Odeon’s high hopes for Trailer Park Boys

Odeon Films is targeting pre-existing fans to sell Trailer Park Boys The Movie when the hotly anticipated comedy arrives on around 200 screens on Oct. 6.

The publicity campaign comprises major TV and print media buys directed at fans of the cult Showcase TV series, which is said to draw ratings between 300,000 and 400,000 per episode. Odeon president Bryan Gliserman hopes to draw that same number to the movie, plus some 500,000 new fans.

The comedy, produced by Ivan Reitman and directed by Mike Clattenburg, has been touted by many as a potential hit.

‘It’s really funny,’ says Gliserman, ‘and we’re optimistic that newcomers to Trailer Park Boys The Movie will agree. Existing fans will be absolutely ecstatic.’

The media blitz includes a teaser trailer, three posters and a movie-specific website (www.tpbmovie.com) – complete with multimedia, downloads, photos, and blogs – that frames Ricky (Rob Wells), Julian (John Paul Tremblay), Bubbles (Mike Smith) and the rest of the disreputable Trailer Park Boys gang.

To woo the media, press junkets on Oct. 2 and 3 will end with a world premiere and concert at the Mod Club in Toronto. The cast will then return home to an East Coast premiere on Oct. 5 in Halifax.

Meanwhile, other upcoming domestic releases are looking mostly to raves from recent festival screenings to give their own box-office prospects a boost.

After opening the Toronto International Film Festival and the Atlantic Film Festival, the posters and trailers for The Journals of Knud Rasmussen have been finalized by AAC’s Motion Picture Distribution ahead of a Sept. 29 theatrical release on 50 screens – including six programmed by TIFF’s Film Circuit.

MPD is targeting viewers of Atanarjuat: The Fast Runner, the first feature by Knud directors Zacharias Kunuk and Norman Cohn, plus cinephiles and aboriginal audiences.

‘We feel the awareness in Toronto, along with the reputation of the filmmakers and the attractiveness and success of the previous film, will give us a nice lead-in to the release,’ says Jim Sherry, MPD’s executive managing director.

Meanwhile, Philippe Falardeau’s Congorama – a comedy about a Belgian man (Olivier Gourmet) who sets out to find his biological Quebec family – will have its Quebec premiere on Oct. 18 at Montreal’s Festival du Nouveau Cinéma, with the entire cast on hand to snag local press, before launching in that province on Oct. 20 on around 35 screens.

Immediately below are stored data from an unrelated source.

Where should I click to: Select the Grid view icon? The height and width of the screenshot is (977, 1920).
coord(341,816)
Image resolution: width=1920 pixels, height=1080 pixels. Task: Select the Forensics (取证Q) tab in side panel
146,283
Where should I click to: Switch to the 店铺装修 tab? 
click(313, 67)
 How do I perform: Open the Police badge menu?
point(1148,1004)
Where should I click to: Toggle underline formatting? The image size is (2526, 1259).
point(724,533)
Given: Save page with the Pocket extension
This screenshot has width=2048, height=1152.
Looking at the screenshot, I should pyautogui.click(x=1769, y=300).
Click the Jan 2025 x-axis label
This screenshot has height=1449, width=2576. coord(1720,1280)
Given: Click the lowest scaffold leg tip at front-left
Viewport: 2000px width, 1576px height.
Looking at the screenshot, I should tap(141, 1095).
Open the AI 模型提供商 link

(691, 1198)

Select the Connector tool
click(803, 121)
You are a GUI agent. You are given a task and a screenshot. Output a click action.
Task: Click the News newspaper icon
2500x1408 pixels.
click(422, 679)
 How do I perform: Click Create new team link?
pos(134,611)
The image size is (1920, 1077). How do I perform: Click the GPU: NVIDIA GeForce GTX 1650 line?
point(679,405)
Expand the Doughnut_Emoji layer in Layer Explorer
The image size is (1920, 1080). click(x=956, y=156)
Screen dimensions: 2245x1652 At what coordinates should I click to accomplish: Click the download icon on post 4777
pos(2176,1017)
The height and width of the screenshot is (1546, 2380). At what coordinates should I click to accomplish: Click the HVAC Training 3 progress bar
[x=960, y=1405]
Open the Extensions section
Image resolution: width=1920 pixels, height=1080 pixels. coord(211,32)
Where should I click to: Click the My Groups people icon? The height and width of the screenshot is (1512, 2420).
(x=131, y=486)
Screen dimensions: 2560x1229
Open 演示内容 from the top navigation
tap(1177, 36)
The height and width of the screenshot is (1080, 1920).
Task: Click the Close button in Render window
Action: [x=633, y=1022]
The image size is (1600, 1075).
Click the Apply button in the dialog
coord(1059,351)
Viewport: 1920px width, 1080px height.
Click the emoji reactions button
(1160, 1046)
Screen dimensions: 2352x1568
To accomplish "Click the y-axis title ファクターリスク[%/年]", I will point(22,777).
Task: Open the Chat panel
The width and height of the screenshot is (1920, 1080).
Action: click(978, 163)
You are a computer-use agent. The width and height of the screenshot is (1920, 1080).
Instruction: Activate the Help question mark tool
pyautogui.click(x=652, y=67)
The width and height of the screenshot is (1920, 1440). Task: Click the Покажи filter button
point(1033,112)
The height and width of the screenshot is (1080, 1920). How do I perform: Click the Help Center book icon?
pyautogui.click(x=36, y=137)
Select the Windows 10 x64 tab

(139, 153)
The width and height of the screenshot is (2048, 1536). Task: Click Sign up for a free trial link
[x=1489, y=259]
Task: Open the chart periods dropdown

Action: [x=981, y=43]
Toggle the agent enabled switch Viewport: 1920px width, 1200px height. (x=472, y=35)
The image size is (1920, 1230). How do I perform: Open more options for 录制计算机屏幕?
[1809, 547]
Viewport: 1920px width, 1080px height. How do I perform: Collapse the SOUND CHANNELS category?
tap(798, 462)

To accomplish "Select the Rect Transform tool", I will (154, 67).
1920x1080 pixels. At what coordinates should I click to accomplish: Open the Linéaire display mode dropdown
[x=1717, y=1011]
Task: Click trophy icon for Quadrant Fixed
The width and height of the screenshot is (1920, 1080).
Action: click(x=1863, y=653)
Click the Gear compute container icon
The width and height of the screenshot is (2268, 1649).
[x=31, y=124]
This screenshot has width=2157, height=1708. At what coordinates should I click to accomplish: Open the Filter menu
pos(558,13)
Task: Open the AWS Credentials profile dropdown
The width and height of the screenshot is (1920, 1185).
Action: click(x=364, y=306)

‘Congorama will be well-received in Quebec. The critics will love the film because it’s close to the roots of Quebec and its people,’ predicts Sylvain Gagné, head of distributor Christal Films.

In English Canada, Mongrel Media is staggering the rollout for Jennifer Baichwal’s documentary Manufactured Landscapes – about photographer Edward Burtynsky – initially on one screen each in Toronto on Sept. 29 and Vancouver on Oct. 20, ahead of additional dates through the fall.

Meanwhile, Érik Canuel’s Bon Cop, Bad Cop has moved tantalizingly close to beating Porky’s as the highest-grossing domestic movie of all time at the Canadian box office. It ended the Sept. 22-24 weekend just under $11.2 million – Porky’s record – poised to break it at the end of the month.

Also over Sept. 22-24, Stéphane Lapointe’s romantic comedy La vie secrète des gens heureux surpassed the $500,000 box-office mark on 54 dates in Quebec, on its way to projected box office of $650,000, according to Christal Films.

Alliance Atlantic Vivafilm reported a cumulative $2.3 million in Quebec box office for the family drama Le secret de ma mère, from director Ghyslaine Côté and starring Ginette Reno, with an additional $40,000 in gross receipts in the rest of Canada.